Tous ces changements s’appuient sur les avancées de la recherche scientifique. Dans un article paru en novembre 2024 dans le Lancet Regional Health-Europe, une équipe d’experts internationaux rapportent un risque accru de maladies cardiovasculaires (infarctus et accidents vasculaires cérébraux) associé à la consommation d’aliments moins bien classés sur l’échelle de la nouvelle version 2024 du Nutri-Score au sein de la cohorte européenne EPIC (European Prospective Investigation into Cancer and Nutrition). Cette étude pivot a inclus dans l’analyse 345 533 participants de la cohorte, répartis dans 7 pays d’Europe et suivis pendant 12 ans. Cette étude, confirmant la validité du Nutri-Score, fait suite à deux études publiées en 2018 et en 2020 dans la même population et portant sur le risque de cancer et sur la mortalité. Un bref résumé en français de cette étude vient de paraître. De multiples autres études (plus de 150) publiées dans des journaux scientifiques internationaux ont démontré la validité du Nutri-Score tant pour caractériser la qualité nutritionnelle des aliments, que pour son efficacité à aider les consommateurs à choisir des produits de meilleure qualité nutritionnelle.
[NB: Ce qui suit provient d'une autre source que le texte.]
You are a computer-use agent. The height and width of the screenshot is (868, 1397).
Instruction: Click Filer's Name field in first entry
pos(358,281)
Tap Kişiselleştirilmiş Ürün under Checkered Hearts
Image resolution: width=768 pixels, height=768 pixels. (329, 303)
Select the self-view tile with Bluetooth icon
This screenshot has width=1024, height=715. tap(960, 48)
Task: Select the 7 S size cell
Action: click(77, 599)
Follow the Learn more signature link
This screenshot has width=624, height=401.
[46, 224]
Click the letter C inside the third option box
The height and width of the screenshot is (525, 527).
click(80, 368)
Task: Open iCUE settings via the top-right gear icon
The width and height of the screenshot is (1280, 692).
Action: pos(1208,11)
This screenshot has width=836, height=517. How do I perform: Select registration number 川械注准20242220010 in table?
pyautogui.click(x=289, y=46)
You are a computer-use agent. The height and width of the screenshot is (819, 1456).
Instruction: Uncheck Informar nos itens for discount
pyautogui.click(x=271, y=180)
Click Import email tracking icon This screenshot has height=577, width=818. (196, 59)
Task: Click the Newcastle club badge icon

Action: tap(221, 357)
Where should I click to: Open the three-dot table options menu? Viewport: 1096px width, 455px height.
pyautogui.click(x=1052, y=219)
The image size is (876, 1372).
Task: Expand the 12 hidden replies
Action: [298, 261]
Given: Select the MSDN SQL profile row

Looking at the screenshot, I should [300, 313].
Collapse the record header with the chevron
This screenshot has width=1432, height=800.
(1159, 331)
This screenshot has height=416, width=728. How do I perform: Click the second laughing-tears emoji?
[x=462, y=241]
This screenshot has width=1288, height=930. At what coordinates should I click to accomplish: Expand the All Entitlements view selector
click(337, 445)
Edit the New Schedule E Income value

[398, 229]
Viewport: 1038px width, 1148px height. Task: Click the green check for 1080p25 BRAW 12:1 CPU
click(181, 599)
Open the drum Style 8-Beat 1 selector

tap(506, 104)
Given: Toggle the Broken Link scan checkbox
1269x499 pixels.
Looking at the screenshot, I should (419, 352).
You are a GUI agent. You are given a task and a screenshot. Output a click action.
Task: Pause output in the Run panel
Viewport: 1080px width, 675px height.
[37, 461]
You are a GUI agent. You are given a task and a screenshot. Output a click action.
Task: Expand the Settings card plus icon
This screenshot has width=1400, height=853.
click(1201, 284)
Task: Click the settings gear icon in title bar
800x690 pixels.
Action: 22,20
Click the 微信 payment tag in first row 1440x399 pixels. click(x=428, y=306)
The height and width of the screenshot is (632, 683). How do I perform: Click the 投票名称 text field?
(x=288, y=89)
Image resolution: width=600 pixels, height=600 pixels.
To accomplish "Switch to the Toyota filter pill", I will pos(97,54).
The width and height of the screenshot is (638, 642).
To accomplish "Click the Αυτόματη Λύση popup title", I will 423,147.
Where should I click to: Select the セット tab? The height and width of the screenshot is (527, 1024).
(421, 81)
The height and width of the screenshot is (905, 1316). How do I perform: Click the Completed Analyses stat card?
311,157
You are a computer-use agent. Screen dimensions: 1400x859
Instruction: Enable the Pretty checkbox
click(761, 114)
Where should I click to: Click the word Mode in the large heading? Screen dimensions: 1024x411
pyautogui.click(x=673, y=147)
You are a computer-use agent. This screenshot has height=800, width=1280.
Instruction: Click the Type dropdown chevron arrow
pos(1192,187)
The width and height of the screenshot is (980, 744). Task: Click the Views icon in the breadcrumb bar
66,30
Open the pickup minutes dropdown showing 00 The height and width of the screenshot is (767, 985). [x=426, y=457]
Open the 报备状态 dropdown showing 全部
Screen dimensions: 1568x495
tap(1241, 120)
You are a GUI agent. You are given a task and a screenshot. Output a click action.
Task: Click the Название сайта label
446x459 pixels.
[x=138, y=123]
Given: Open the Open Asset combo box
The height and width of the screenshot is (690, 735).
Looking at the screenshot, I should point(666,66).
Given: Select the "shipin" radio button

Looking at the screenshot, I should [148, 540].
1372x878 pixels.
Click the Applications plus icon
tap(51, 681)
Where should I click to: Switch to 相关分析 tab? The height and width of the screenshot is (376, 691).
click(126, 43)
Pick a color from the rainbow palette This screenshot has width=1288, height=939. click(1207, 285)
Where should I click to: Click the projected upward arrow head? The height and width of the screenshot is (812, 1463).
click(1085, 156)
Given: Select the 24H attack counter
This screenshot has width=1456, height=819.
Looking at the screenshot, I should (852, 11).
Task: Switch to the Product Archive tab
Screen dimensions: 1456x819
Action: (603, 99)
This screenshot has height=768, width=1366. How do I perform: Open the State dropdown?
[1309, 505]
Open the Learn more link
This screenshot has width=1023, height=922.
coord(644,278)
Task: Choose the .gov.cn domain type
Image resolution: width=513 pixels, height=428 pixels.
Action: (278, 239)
Les liens entre la consommation d’aliments moins bien classés sur l’échelle du Nutri-Score et un risque accru de maladies cardiovasculaires n’avaient jusqu’ici été observés que dans des études françaises (cohortes SU.VI.MAX et NutriNet-Santé). Depuis, des études indépendantes conduites en France, au Royaume-Uni, en Espagne et en Italie ont observé des associations similaires avec un risque accru pour diverses pathologies chroniques ainsi que de mortalité prématurée. 


Le Nutri-Score devra continuer d’évoluer en fonction de l’avancée des recherches. L’information des consommateurs sur la composition nutritionnelle devra s’accompagner de l’information sur le fait que l’aliment est ultra-transformé ou non (Classe NOVA-4), dont on sait maintenant au-delà de tout doute l’effet néfaste sur la santé même dans le cadre du suivi des recommandations nutritionnelles, comme nous l’avons récemment rapporté. Il y a la possibilité de combiner graphiquement le Nutri-Score à un logo de classement parallèle ou par un encadrement en noir du logo actuel si l’aliment est ultra-transformé. Ce dernier type de représentation a d’ores et déjà mis en évidence qu’il permet aux consommateurs d’intégrer ces deux dimensions complémentaires des aliments, et d’orienter leurs choix vers des aliments plus favorables à leur santé.


La mise à jour du Nutri-Score permet une meilleure cohérence et un meilleur alignement avec les recommandations nutritionnelles récentes en vigueur en Europe, au bénéfice des consommateurs et de la santé publique. Ces recommandations nutritionnelles sont très similaires à celles du Canada. L’évolution ces dernières années de la santé globale des Européens est meilleure que celle rapportée par Statistique Canada pour les Canadiens, avec une espérance de vie qui continue de croitre en Europe, notamment dans les pays ayant adopté le Nutri-Score. La question est donc, pourquoi n’avons-nous pas de Nutri-Score sur nos aliments? La prévention est la pierre angulaire de la santé des populations, et une prise de position politique allant dans ce sens donnerait de la cohérence aux discours en santé publique de nos dirigeants. Notre système de santé, d’une part, et l’obligation de nos gouvernements à protéger la santé des Canadiens, d’autre part, ne peuvent plus se permettre de faire l’impasse sur des actions concrètes en santé publique comme celle aussi simple et efficace que l’imposition du Nutri-Score à l’industrie alimentaire.